A contractor friend of mine told me about a pickup spreader that was controlled by remote from inside the cab. Has anyone heard of this or does anyone own one? I guess this is a radio control unit (like rc planes or cars).


----------



## John Allin (Sep 18, 2000)

If it's out there, SOMEONE from this forum will have heard of it..... some of these guys have heard of stuff that is really off the wall.

If there is such a thing, I'd like to know about it too.


----------



## plowking35 (Dec 21, 1999)

Most likely he heard about a cab controlled spreader. In fact all spreaders are cab controlled in one form or another, either electric or hydo, but they are controlled from the cab. The only benifit from wireless controls would be the ability to switch trucks with out rewiring.
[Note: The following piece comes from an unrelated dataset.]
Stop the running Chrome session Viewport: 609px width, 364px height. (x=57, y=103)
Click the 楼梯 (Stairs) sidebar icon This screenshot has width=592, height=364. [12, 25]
We get around that by installing extra long cable leads, and running the box wither through the rear or passenger side window. that way any spreader can be mounted in any truck.
Dino


----------



## JD PLOWER (May 18, 2001)

Dino, the guy I was talking to has three sanders, so if he said it was remote controlled I think he mean't wireless. Your right about not wiring the sanders through the body, I do that also for the same reasons.


----------



## N1IFG (Oct 26, 2005)

*wireless spreader controler*

Not only does it exist, I invented it. It controls start, stop, throttle up, down, choke and engine stop. It is trade marked and patented "Storm" wireless spreader controller.


----------



## uniland (Jan 7, 2006)

I Have One Also I Am Trademarking


----------



## korelandscaping (Mar 1, 2001)

Out of curiosity, how much will these cost and how do they work?


----------